My little will writing exercise has me thinking differently about the nature of possessions. Stuff is inherently transitory in my world to begin with, but this puts a different sort of spin on my thinking.
Clothes get stained, books loose their relevance, appliances break, decorating tastes change, and things get eaten. I'm not a Vanderbilt and that is actually a very good thing. I don't really have the mentality for heirlooms. I USE tables, chairs, and couches, slipcovers, and books.
I identify with what Scott over at Home Sweet Road said about how you get something new, and you are convinced that this time WILL BE DIFFERENT. This time you'll be neat, and organized, and you'll keep it looking new . . . .
But "this time" is NEVER different. I'm coming to accept some basic truths about myself. One of which is that I care more about living in the moment than I do about protecting my stuff. I give lip service to wanting a clean sofa, and pristine bed, but I still eat on both. And I love clothes, but I also love rolling in the grass, playing with the puppy, eating drippy foods, tossing things in the dryer, wiping my hands while cooking and a hundred other little actions that demonstrate my lack of regard for my clothing.
I do not think about my progeny when I use a hot glue gun at the dining room table. I do not give a wit about my heirs when I use a "good" cereal bowl to feed the dog. What is here, is here for me.
I resist any urges to "collect." I have a deep aversion to knickknacks. To me collections = clutter, and I'm a strong believer in getting rid of that which I do not find useful or beautiful or both. Collections, no matter how nicely displayed are clutter, and should be limited.
And when we're gone, what will it matter anyway? This stuff--the pieces of life that we accumulate? Will our collections, our purchases, our stuff be anything other than a burden on those we leave behind? I actually found myself pitying my "heirs," reluctant to saddle them with my detritus, because I know that that which is important to me, probably isn't important to anyone else.

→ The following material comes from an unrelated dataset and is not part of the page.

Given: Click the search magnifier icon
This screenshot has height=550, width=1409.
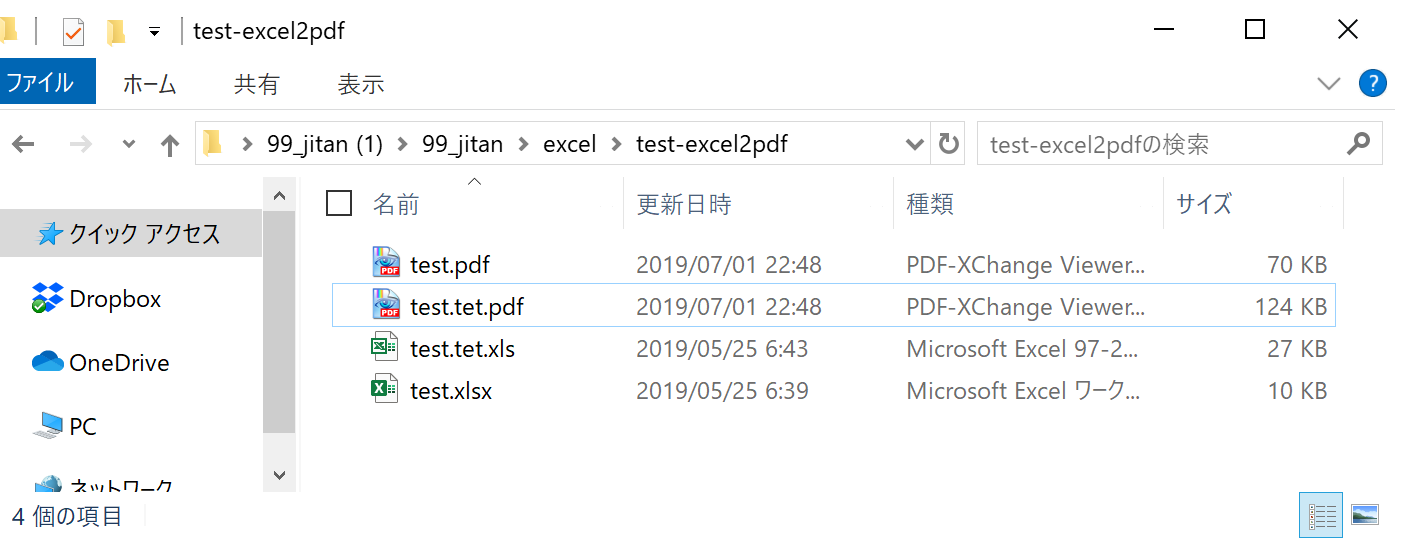Looking at the screenshot, I should [1358, 144].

I've tried renouncing materialism, attempting to live a monastic life, but that simply isn't me. I'm bargains and color, and shoes, and pots and pans, and picture frames. I'm skirts and dresses and beauty products. And I'm not sure I want to do any of it different--other than continue to be mindful of what I bring in, what is needed, what is needed, and what is destined to become clutter.
In a way, asking whether something is something which I would leave to others is another way of saying, should I do this just to please myself or with a mind to others? And the answer so often, is that I should do something just to please myself. No one else cares what kind of book light I have. My sheets and bedding are unlikely to be coveted by others.
But that which I *would* like to leave behind, IS worth preserving, is worth working on--my scrapbooks, my writings, my paintings. Certain pieces of furniture that I want to symbolize "Family" are worth the investment. That which would mean so much to me, that I would use it constantly, that it would come to be a treasured possession (oh say, a Kitchen Aid mixer) IS worth getting, worth the investment.
In the end, my life is for me to live, and if my "stuff" lacks meaning for me, it is unlikely to HAVE meaning for anyone else.